* [Ausgangstext]
Rassistischer Übergriff auf Afghanisches Kind
Wie die “Berliner Morgenpost” berichtet, wurde am Montagabend auf einem Spielplatz an der Vincent-van-Gogh-Straße in Hohenschönhausen ein zehn Jahre altes Afghanisches Mädchen von einer 30 Jahre alten Frau geschlagen. Auslöser des rassistischen Übergriffs war eine Auseinandersetzung des Mädchens mit dem Kind der Frau. Angeblich habe sich die Auseinandersetzung derart “zugespitzt”, daß es nachfolgend zu einem Wortwechsel des Afghanischen Kindes mit der Mutter kam. Den ersten polizeilichen Ermittlungsergebnissen zufolge habe die Mutter dann zweimal mit der Faust auf das Mädchen eingeschlagen und es wegen seiner Hautfarbe “massiv beleidigt”.
Spielplatzbesucher, die das Geschehen beobachteten, riefen gegen 19.30 Uhr die Polizei. Mittlerweile hat der Polizeiliche Staatsschutz - wie in solchen Fällen üblich - die Ermittlungen aufgenommen. Die Mutter des Afghanischen Mädchens, die ebenfalls auf dem Spielplatz war, zeigte sich “fassungslos”. Sie hatte versucht, ihr Kind vor den Schlägen der 30-jährigen zu schützen.

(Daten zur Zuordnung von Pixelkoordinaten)
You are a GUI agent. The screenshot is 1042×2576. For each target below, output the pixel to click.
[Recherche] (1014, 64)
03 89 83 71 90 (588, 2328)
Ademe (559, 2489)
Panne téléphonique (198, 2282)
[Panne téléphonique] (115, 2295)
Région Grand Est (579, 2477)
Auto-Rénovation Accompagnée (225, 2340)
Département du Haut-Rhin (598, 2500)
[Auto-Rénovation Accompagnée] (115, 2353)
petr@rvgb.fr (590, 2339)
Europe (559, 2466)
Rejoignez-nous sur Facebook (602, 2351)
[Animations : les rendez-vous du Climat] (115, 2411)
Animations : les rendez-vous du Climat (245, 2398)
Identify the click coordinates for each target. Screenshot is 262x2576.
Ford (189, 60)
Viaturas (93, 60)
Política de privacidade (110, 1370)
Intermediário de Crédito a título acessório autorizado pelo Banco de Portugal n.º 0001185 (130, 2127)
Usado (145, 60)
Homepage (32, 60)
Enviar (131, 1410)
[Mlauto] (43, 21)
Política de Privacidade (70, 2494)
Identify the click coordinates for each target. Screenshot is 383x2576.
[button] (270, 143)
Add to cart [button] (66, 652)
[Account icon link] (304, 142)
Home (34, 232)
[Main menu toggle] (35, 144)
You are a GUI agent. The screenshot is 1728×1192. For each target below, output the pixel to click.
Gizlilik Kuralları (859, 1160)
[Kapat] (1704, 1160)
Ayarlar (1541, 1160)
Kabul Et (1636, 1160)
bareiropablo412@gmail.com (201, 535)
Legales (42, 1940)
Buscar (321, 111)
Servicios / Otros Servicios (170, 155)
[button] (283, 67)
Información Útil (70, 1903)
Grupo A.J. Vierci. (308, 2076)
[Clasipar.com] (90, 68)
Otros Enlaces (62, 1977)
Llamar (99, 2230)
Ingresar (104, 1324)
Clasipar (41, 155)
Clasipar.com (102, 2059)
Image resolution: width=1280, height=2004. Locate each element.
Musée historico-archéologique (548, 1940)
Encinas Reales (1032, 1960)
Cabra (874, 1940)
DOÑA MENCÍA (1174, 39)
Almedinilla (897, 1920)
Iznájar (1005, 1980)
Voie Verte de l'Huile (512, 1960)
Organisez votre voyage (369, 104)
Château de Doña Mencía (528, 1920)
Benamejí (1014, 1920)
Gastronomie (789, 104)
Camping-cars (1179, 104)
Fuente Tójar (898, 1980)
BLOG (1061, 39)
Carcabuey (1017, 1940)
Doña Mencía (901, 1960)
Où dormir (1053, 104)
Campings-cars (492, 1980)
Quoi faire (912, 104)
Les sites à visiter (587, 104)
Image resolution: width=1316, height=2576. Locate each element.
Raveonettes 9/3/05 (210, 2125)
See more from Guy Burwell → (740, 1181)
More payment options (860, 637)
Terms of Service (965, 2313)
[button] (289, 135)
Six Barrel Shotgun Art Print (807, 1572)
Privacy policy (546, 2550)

* [Zu erledigende Aufgaben]
A) Beantworte zum Bericht über den Übergriff auf dem Spielplatz diese Fragen:
(i) Wie alt war die Frau, die das Mädchen schlug?
(ii) Gegen wie viel Uhr riefen Spielplatzbesucher die Polizei?
(iii) Wer hat die Ermittlungen aufgenommen?
B) Führe den Bericht über den Übergriff auf dem Spielplatz im Anschluss an seinen letzten Satz weiter.

* [Antworten in Reihenfolge]
A)
(i) 30 Jahre
(ii) Gegen 19.30 Uhr
(iii) Der Polizeiliche Staatsschutz

B)
Immer wieder kommt es zu solchen rassistischen Übergriffen. Erst letzte Woche war ein 21-jähriger Mann aus Guinea im Bahnhof Alexanderplatz von einem Angreifer geschlagen und mit Pfefferspray besprüht worden. Wachschützer waren jedoch aufmerksam und konnten ihn bis zum Eintreffen der Polizei festhalten. Nun ist der Karneval der Kulturen gerade erst vorbei und nicht nur deshalb, sondern weil Berlin eine weltoffene tolerante Stadt ist, gehören diese Taten jederzeit an den Pranger gestellt. Unsere deutsche Vergangenheit tut zudem ihr übriges. Oder um es mit dem allseits bekannten Satz zu sagen: “Alle Menschen sind Ausländer, fast überall (auf der Welt)”. Und Berlin wäre ohne die Menschen aus über 80 Nationen ärmer, langweiliger und nicht die Stadt, wie sie global wahrgenommen wird.